"I am," said the giant, throwing back the linen covering; "all is right, the fur and the boots too."
Anton looked in, and had some trouble to preserve his gravity. Sturm looked like a pre-Adamic bear of colossal dimensions. A great sword leaned against the seat. "Against those scythe-men!" said he, angrily shaking it. "I have still one other request to make you. Wilhelm has got the key of my house; will you take charge of this box? it holds what was formerly under my bed. Keep it for Karl."
"I will give it into Mr. Schröter's care," replied Anton; "he is just gone to the railway station, and may be back any moment."

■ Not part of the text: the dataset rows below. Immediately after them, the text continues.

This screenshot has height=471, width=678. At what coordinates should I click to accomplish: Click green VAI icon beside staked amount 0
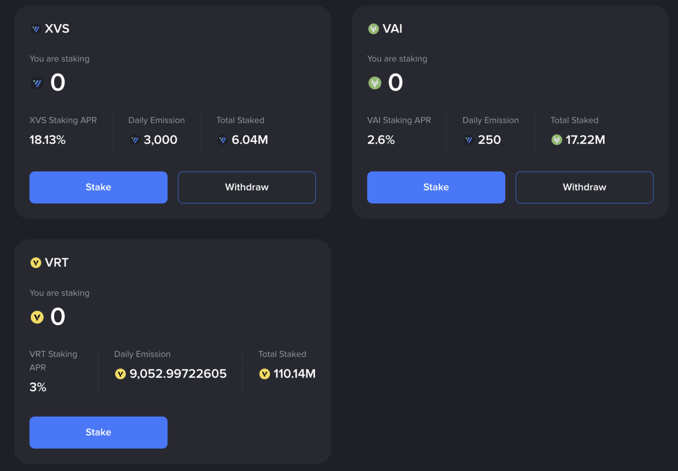(374, 83)
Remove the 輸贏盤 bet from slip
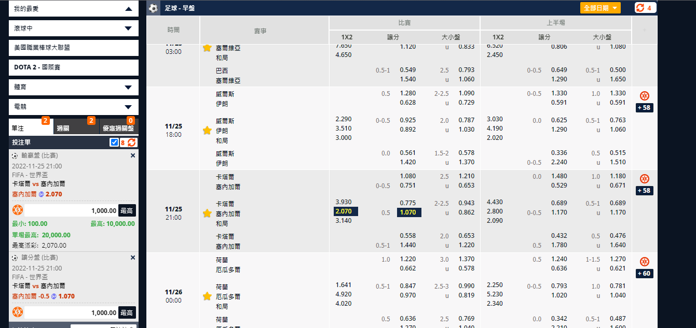The image size is (696, 328). click(x=132, y=155)
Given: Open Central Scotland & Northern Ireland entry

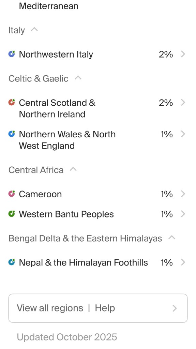Looking at the screenshot, I should (x=97, y=108).
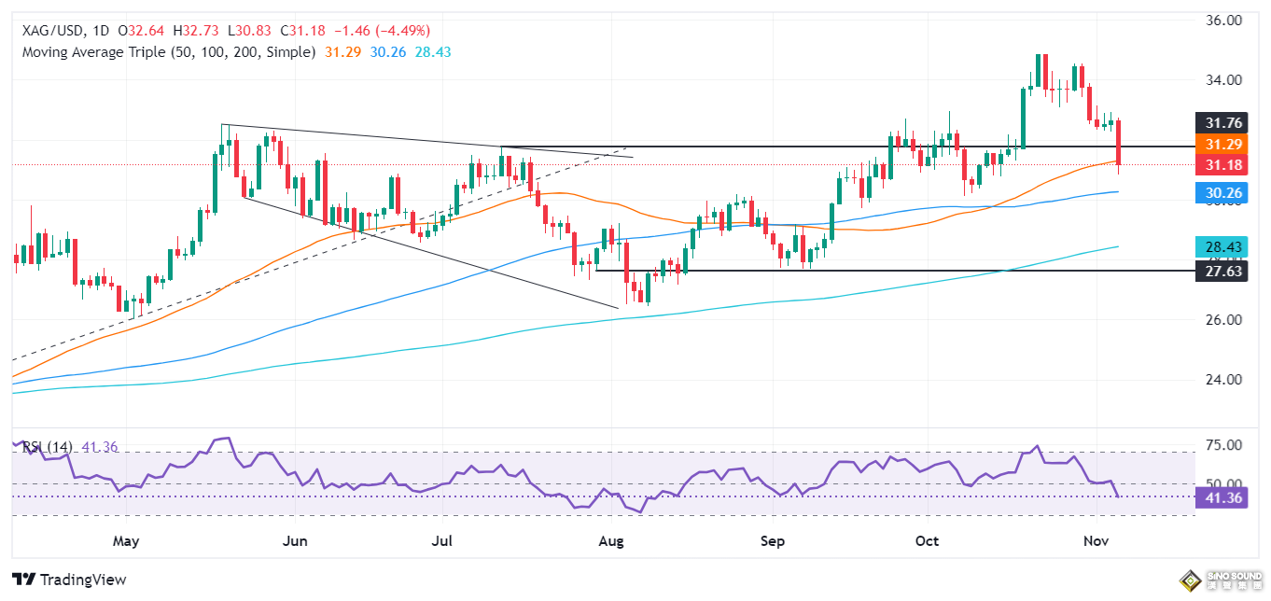Click the May label on time axis

[x=125, y=541]
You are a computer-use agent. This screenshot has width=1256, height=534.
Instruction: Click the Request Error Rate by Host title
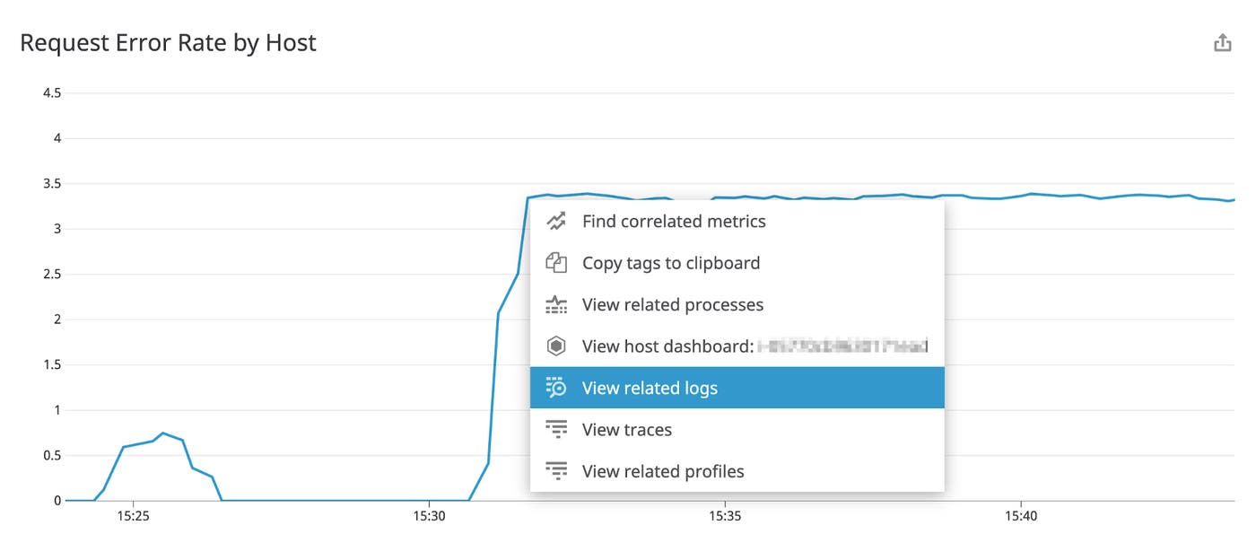coord(170,41)
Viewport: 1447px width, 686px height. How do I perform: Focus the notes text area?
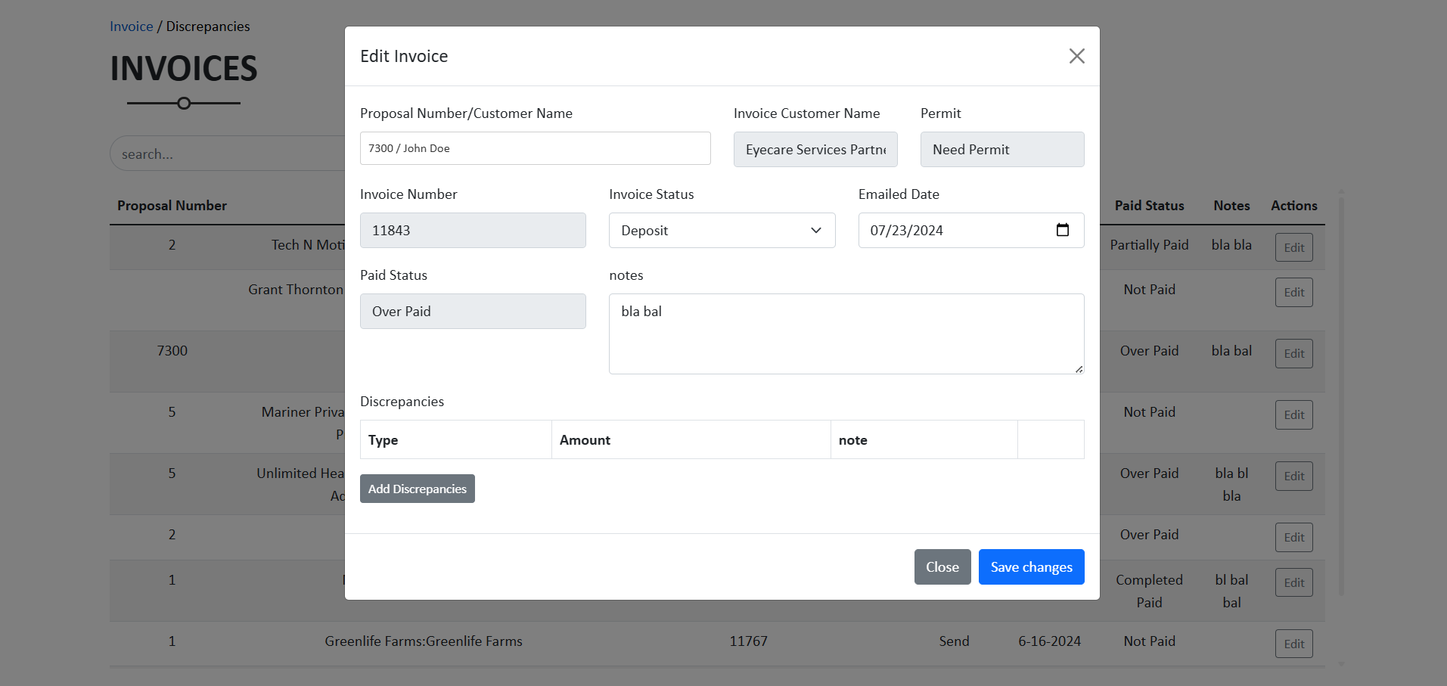(x=846, y=334)
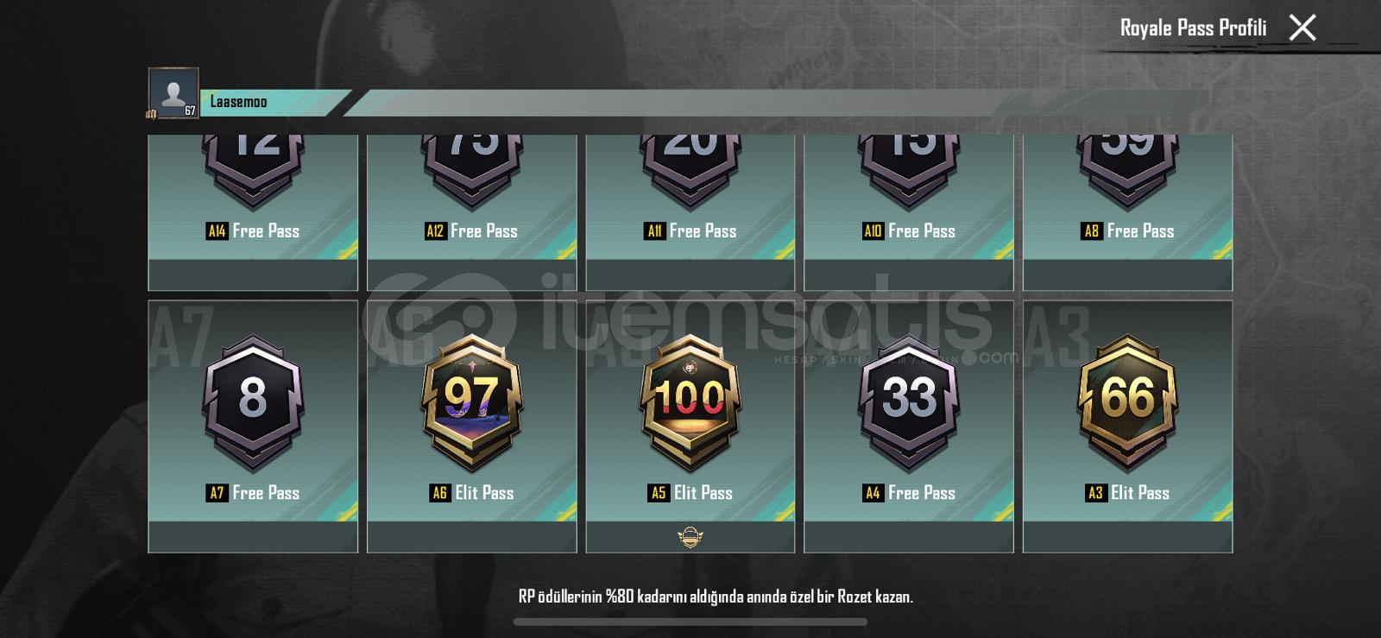Click the horizontal scroll bar at the bottom

(691, 622)
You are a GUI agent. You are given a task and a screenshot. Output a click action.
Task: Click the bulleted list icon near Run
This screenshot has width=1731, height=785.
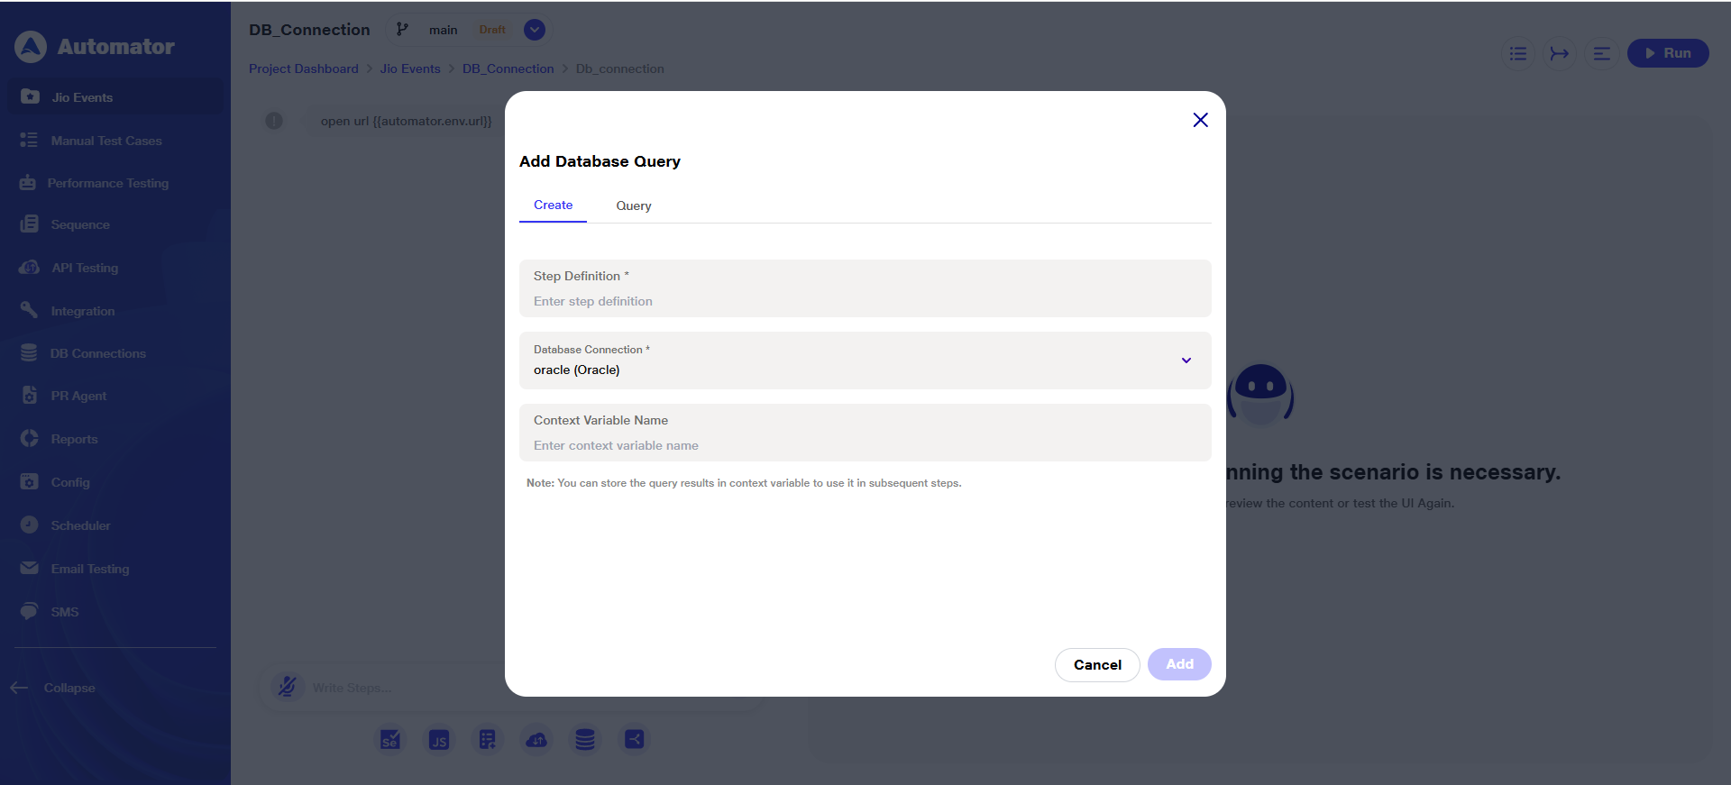pyautogui.click(x=1518, y=53)
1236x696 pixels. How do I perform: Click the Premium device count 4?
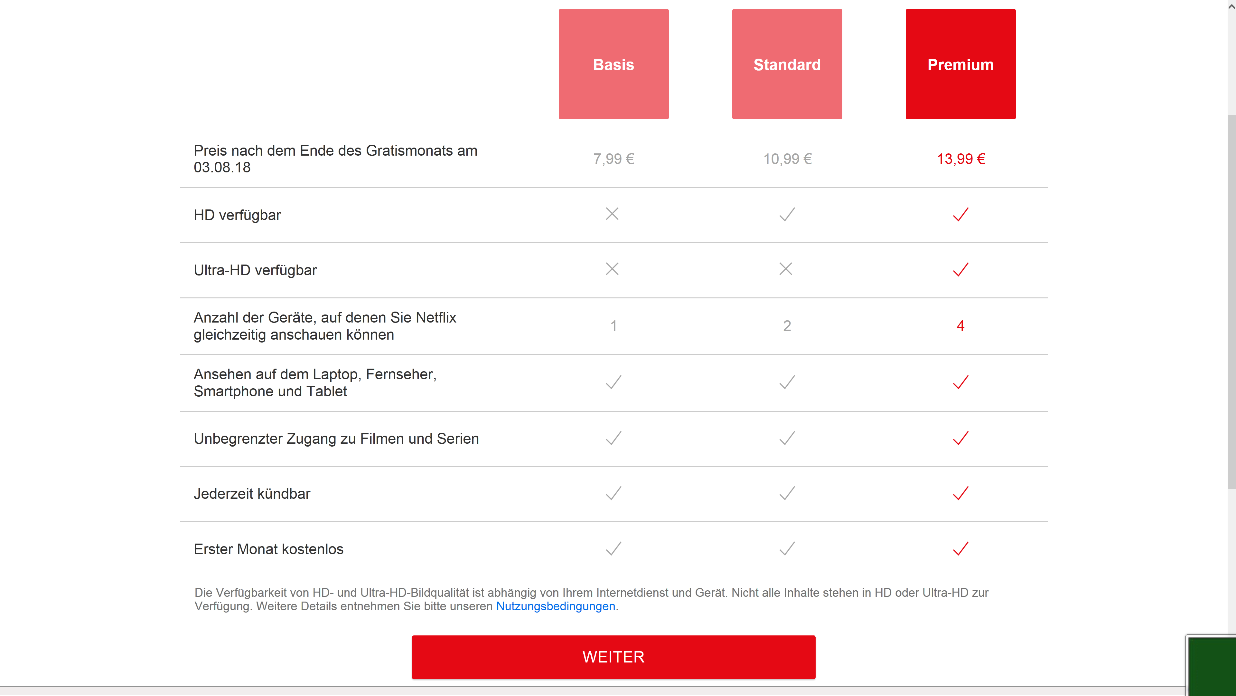(x=960, y=326)
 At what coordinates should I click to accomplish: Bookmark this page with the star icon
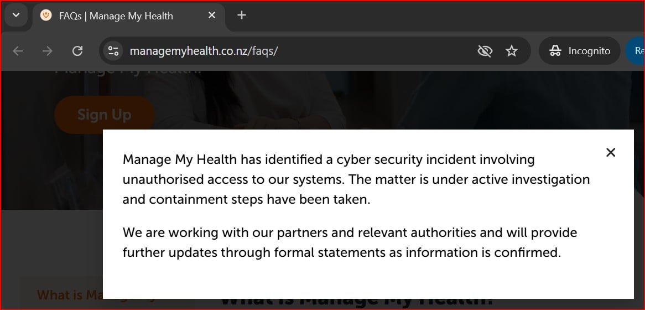coord(512,51)
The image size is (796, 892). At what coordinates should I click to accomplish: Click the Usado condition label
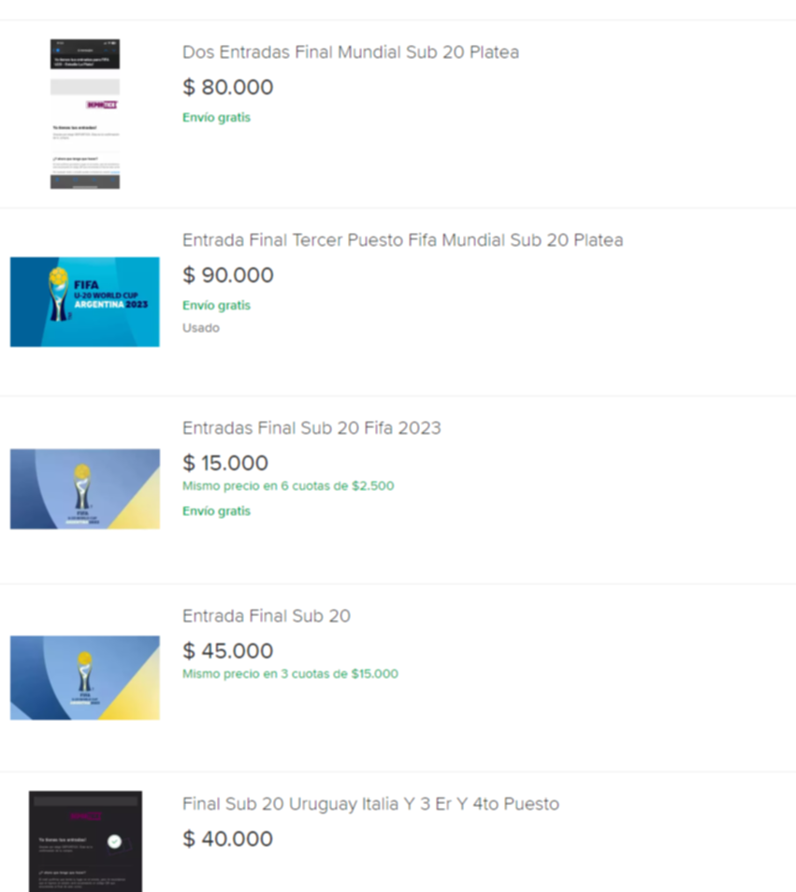tap(201, 327)
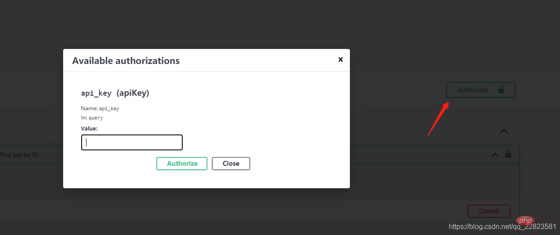Click the api_key (apiKey) heading
Screen dimensions: 560x235
click(115, 93)
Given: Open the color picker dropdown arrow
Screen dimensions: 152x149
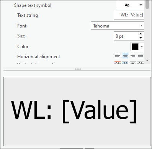Looking at the screenshot, I should pyautogui.click(x=142, y=47).
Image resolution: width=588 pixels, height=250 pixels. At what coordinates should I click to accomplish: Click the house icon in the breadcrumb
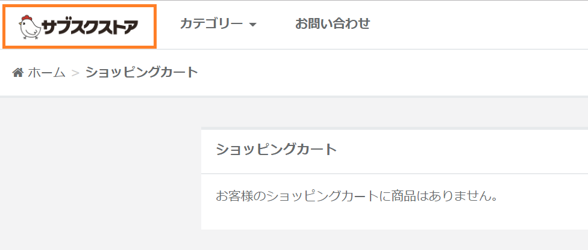tap(17, 73)
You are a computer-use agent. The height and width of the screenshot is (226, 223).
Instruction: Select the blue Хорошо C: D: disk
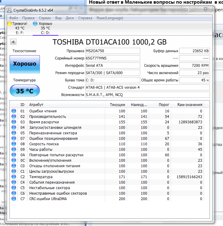click(42, 28)
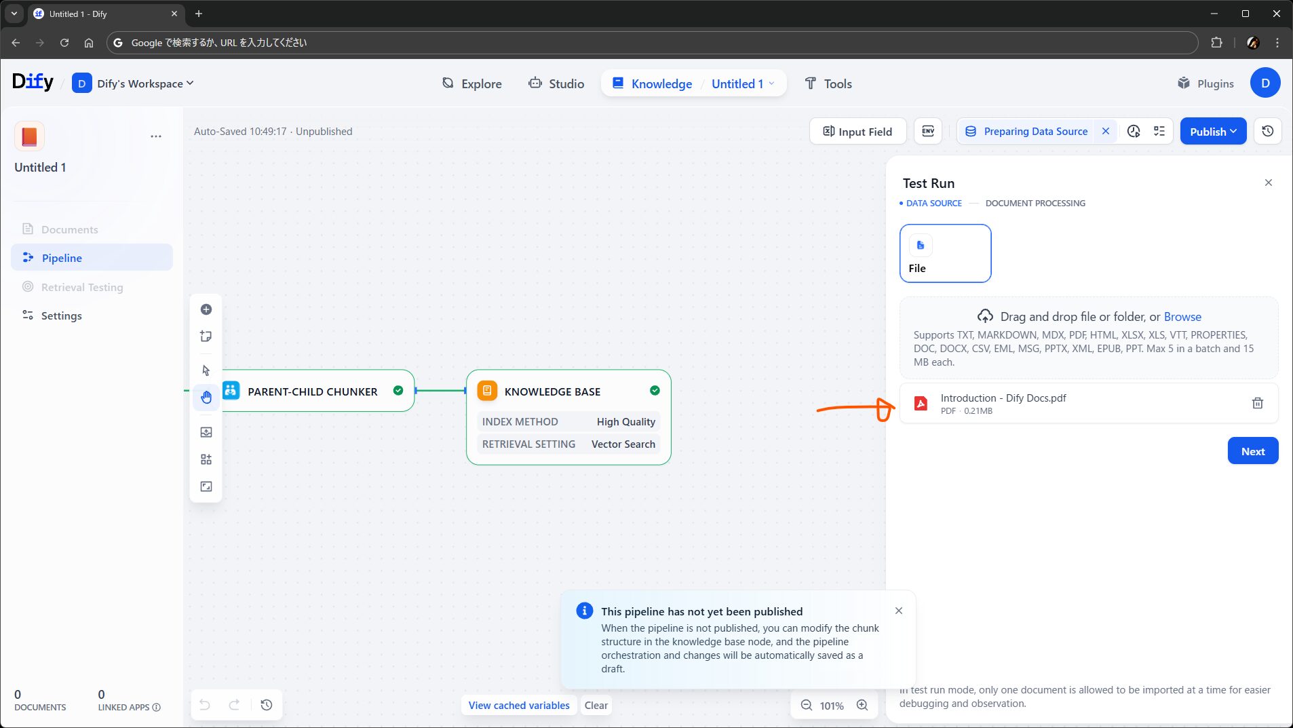Open the 101% zoom level control

pyautogui.click(x=831, y=706)
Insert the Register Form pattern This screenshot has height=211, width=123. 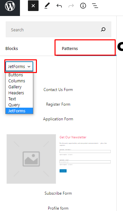tap(58, 104)
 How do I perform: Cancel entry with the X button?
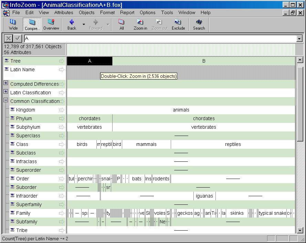[x=9, y=39]
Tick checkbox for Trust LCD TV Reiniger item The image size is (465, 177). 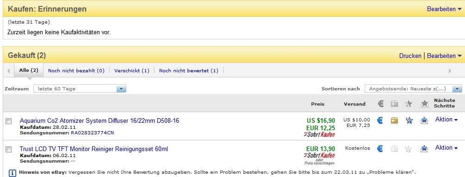tap(9, 149)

"Greet him from me," said the giant; "greet him and Miss Sabine, and tell them both how heartily I thank them for all the friendliness they have shown to Karl and me." He looked in with emotion at the ground floor. "Many a happy year I have worked away there, and if the rings on the hundred weights are well polished, these hands have done their part to make them so. I have shared the fate of this house for thirty years, good and bad, and I can tell you, Mr Wohlfart, we were always wide awake. I shall roll your barrels no more," continued he, turning to the servants, "and some one else will help you to unload the wagons. Think often of old Sturm when you fasten up a sugar-cask. Nothing here below can last forever, not even the strongest; but this firm, Mr. Wohlfart, will stand and flourish so long as it has a chief like Mr. Schröter, and men like you, and good hands below there at the great scales. This is my heart's wish." He folded his hands, and tears rolled down his cheeks. "And now farewell, Mr. Wohlfart; give me your hand; and farewell Peter, Franz, Gottfried—all of you, think kindly of me. To Rosmin, driver." The cart rolled away over the pavement, the sheet opening once more, and Sturm's great head emerging for a last look and wave of the hand.
Anton was exceedingly anxious about him for a few days, when a letter came in Karl's own hand.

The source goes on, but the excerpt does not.